WHAT IS REQUIRED |
Copy the records below exactly, but leave out any picture they contain.

*** Opening of PROVIDED DATA ***

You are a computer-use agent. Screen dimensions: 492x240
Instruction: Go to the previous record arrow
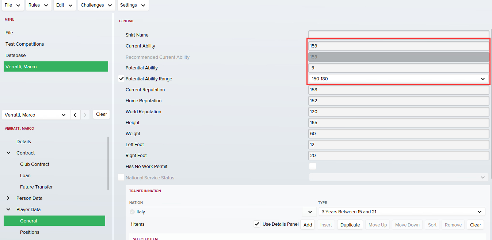point(75,115)
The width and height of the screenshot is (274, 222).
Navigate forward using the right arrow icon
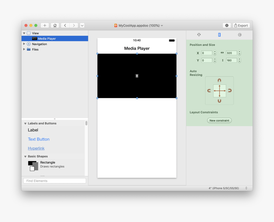(x=74, y=25)
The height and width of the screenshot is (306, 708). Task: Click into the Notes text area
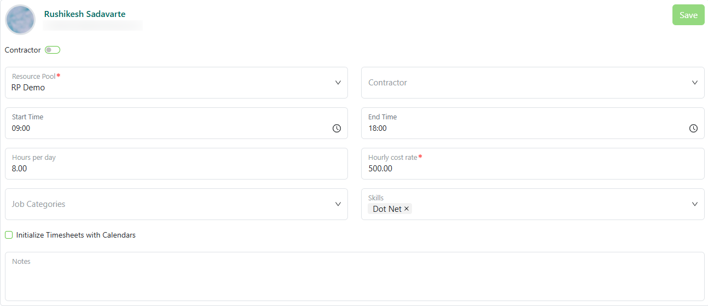tap(355, 276)
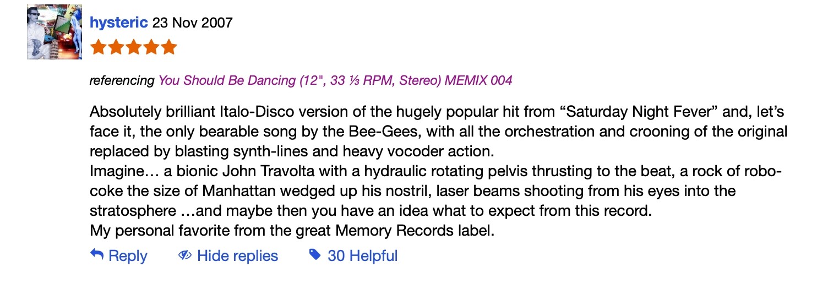Click the reply arrow icon
817x283 pixels.
pyautogui.click(x=97, y=255)
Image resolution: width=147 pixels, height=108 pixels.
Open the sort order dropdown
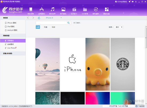click(119, 27)
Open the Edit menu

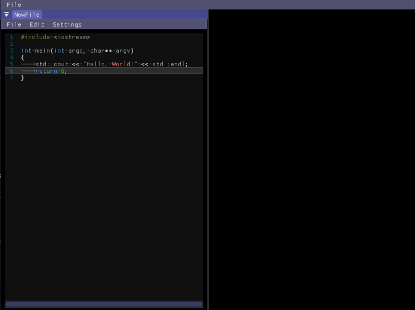click(x=37, y=24)
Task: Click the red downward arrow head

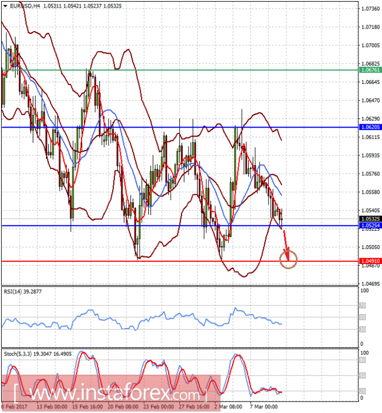Action: click(288, 254)
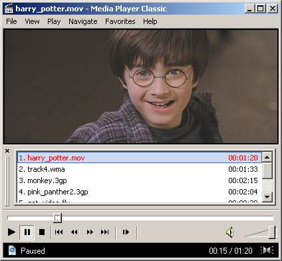Open the Favorites menu
282x261 pixels.
[120, 21]
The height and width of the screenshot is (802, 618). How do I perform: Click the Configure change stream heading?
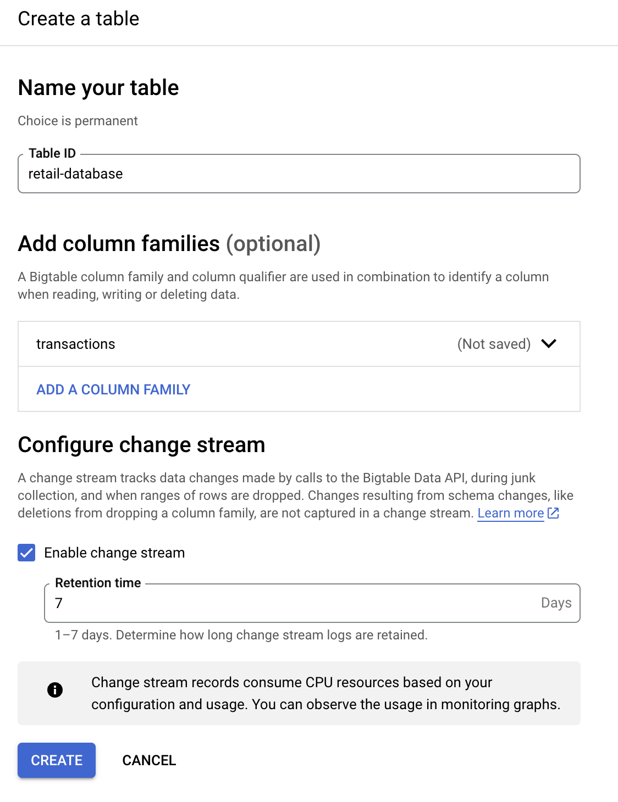coord(141,445)
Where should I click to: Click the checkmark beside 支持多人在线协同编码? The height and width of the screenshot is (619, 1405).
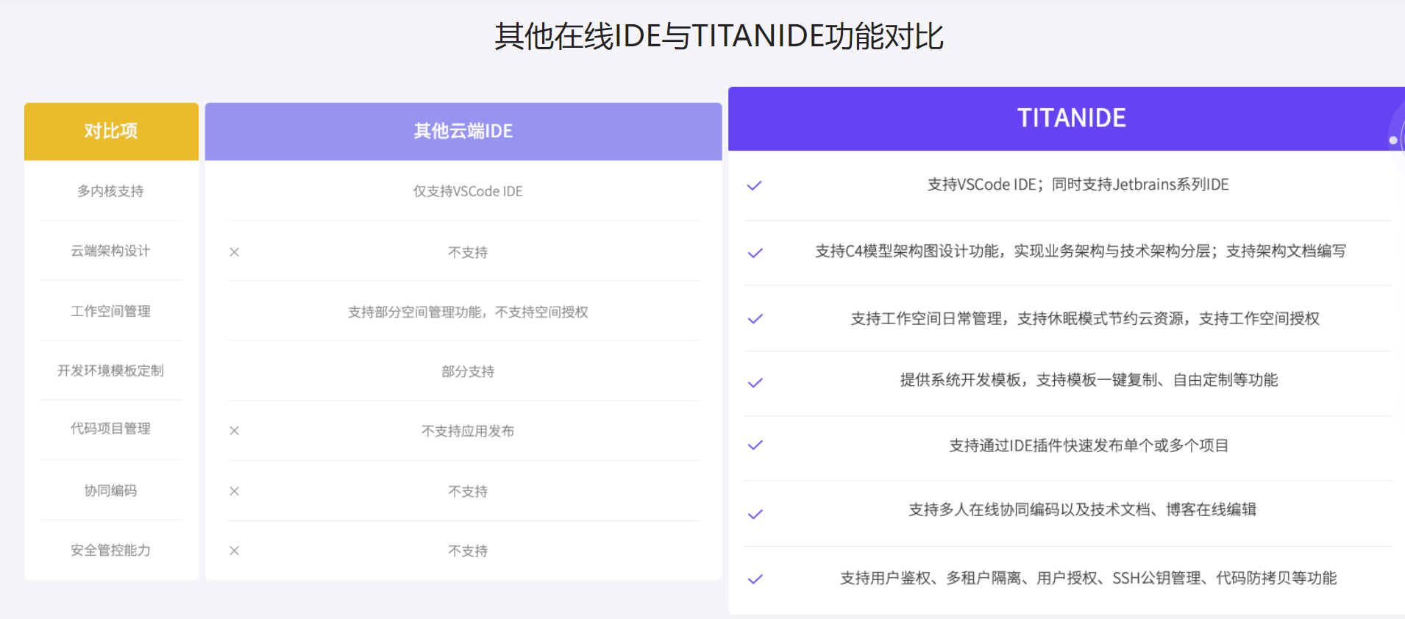pyautogui.click(x=755, y=514)
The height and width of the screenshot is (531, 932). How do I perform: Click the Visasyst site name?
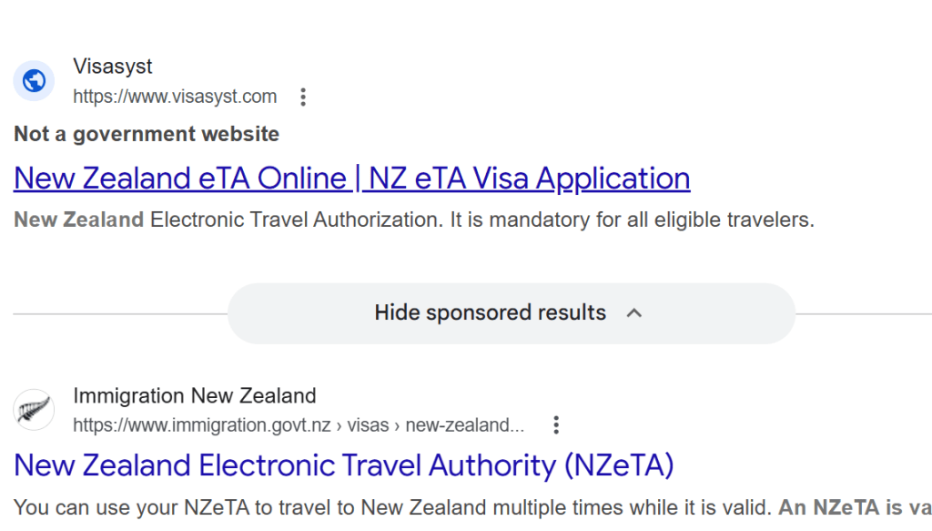pyautogui.click(x=113, y=66)
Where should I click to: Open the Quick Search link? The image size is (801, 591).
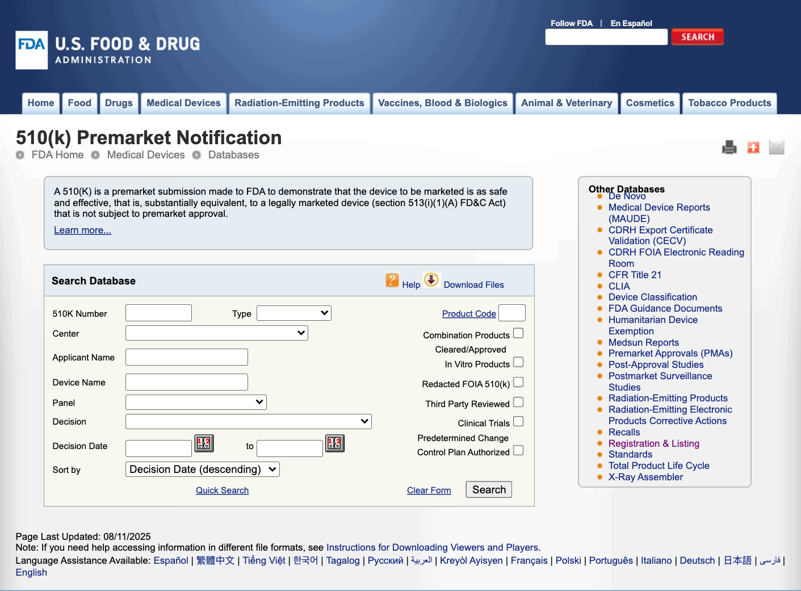[222, 490]
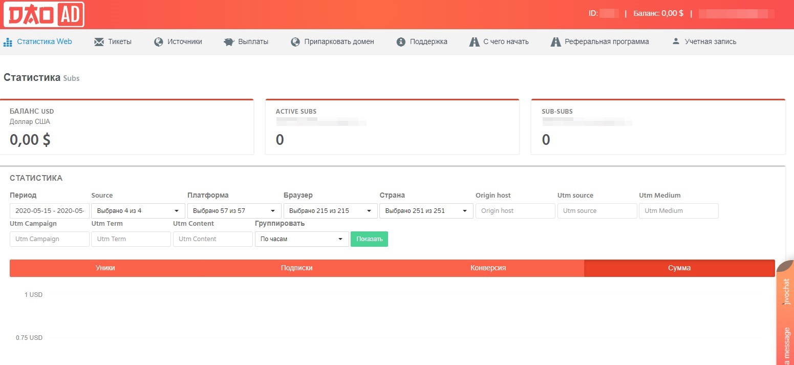Viewport: 794px width, 365px height.
Task: Expand the Source dropdown
Action: click(x=138, y=211)
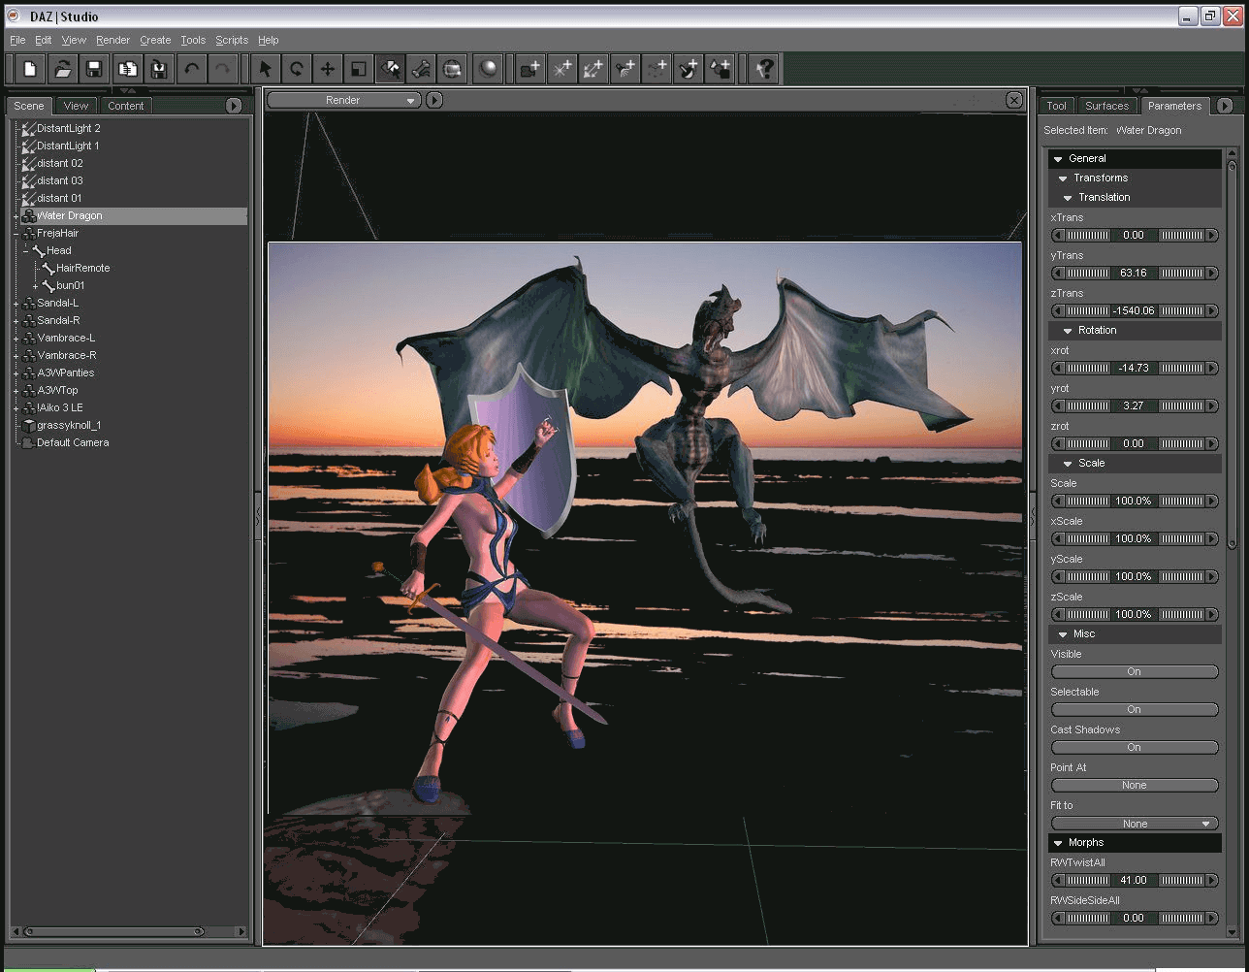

*** Close of PROVIDED DATA ***

WRITTEN REPLY |
You are a computer-use agent. Screen dimensions: 492x240
Instruction: Go to the previous record arrow
point(75,115)
The width and height of the screenshot is (274, 222).
Navigate forward using the right arrow icon
(x=74, y=25)
The height and width of the screenshot is (306, 708). Task: Click into the Notes text area
tap(355, 276)
Click the reply arrow icon
817x283 pixels.
pyautogui.click(x=97, y=255)
Image resolution: width=147 pixels, height=108 pixels.
Open the sort order dropdown
click(119, 27)
Open the Edit menu

click(x=37, y=24)
Task: Click the red downward arrow head

Action: click(288, 254)
Open the Favorites menu
282x261 pixels.
[120, 21]
The height and width of the screenshot is (802, 618). How do I perform: Click the Configure change stream heading?
coord(141,445)
Where should I click to: Click the checkmark beside 支持多人在线协同编码? The height and width of the screenshot is (619, 1405).
pyautogui.click(x=755, y=514)
The height and width of the screenshot is (531, 932). How do I perform: Click the Visasyst site name?
pyautogui.click(x=113, y=66)
Where should I click to: Open the Quick Search link? The image size is (801, 591).
[222, 490]
Viewport: 794px width, 365px height.
Task: Expand the Source dropdown
Action: click(x=138, y=211)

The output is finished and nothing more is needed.